Go to last post Go to first unread
#1 Posted : 13 February 2020 10:30:33(UTC)
Rank: Forum user

Morning all.

I’ve been dealing with an employee who sits in a large office C150 desks, and she is raising issues with a printer nearby. It’s a full size, floor standing Xerox printer/copier which is fully serviced by Xerox contractors. Just to summarise the main points from her very long email:

I regard carbon black as a risk with possible carcinogenic links – not 100 per cent scientific proof in this area though experiments on rats have previously shown some carcinogenic risk.

In addition, the inhalation of toner or any powder is a known irritant to the lungs and is known to contribute to respiratory problems. I understand that the heating process during printing bonds the toner to paper and of course printer suppliers and toner producers would rely on this process to deter possible concerns. The risk does not come from the printed document but from waste toner dust produced.

Currently removal of used toner kits is done by all without any precaution and indeed I have carried used toners cartridges myself to location of an office full of people.  

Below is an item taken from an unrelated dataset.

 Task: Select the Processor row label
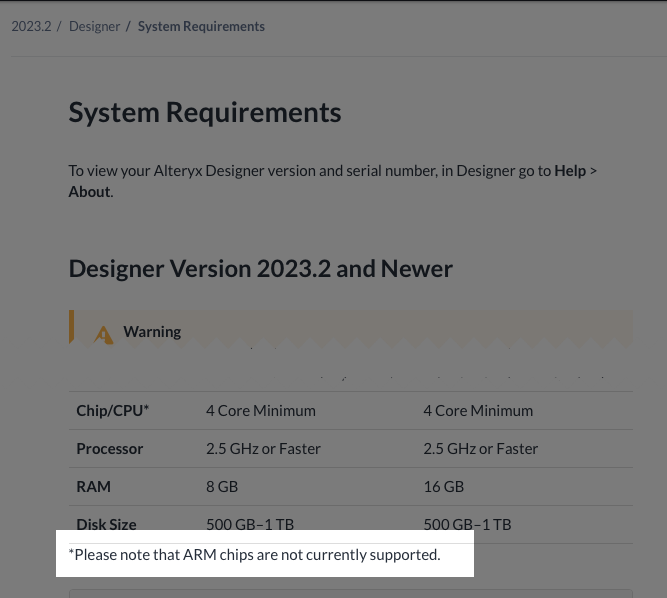pyautogui.click(x=109, y=448)
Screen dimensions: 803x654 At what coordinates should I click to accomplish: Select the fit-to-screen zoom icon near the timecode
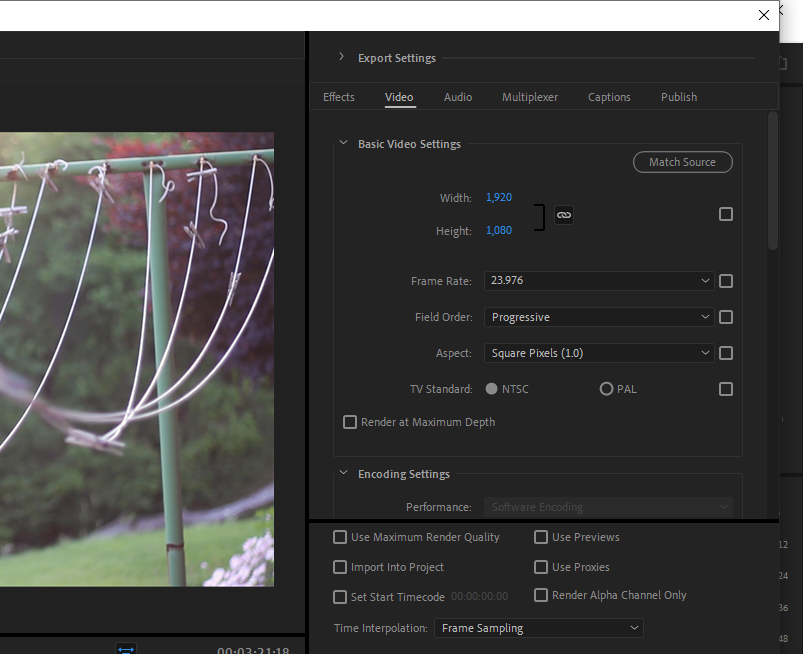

There have been cases when spilt toner has been around the printer and has been vacuumed hence going into the air and toner dust being present within the printer vicinity ie the door to the cartridge chamber is often full of used toner dust.

The end results of inhaling dust may not be obvious for many years but can be cumulative and may evolve in health issues in later life.

There is no obvious or graphic warning near the printer in terms of health and safety precautions regarding handling toner cartridges and the subsequent process of the safe changing and handling/disposal of toner cartridges is not clear with regards to cleaning up spilt toner.

We’ve been provided with and looked at the Safety Data sheet which tells us the toner ISN’T carcinogenic to Humans, but would like your thoughts on the dust/respiratory issues. Have any of you had this issue before and what (if any) measures you took e.g. COSHH assessment, signage etc.

Thanks if you can help.

A Kurdziel  
#2 Posted : 13 February 2020 11:21:28(UTC)
Rank: Super forum user
A Kurdziel

The issue with toner is that nobody really knows the answer to this question or questions. The risk depends on things like:

  • Actual composition of the toner
  • How often the machine is being used
  • How many air changes in the room
  • The state of the machine: I have seen a paper which describes how the same model of printer can emit vastly different amounts of particles depending how old it is

What does she actually want?

Move away for the printer or get rid of the printer or replace it with a ”safer model”?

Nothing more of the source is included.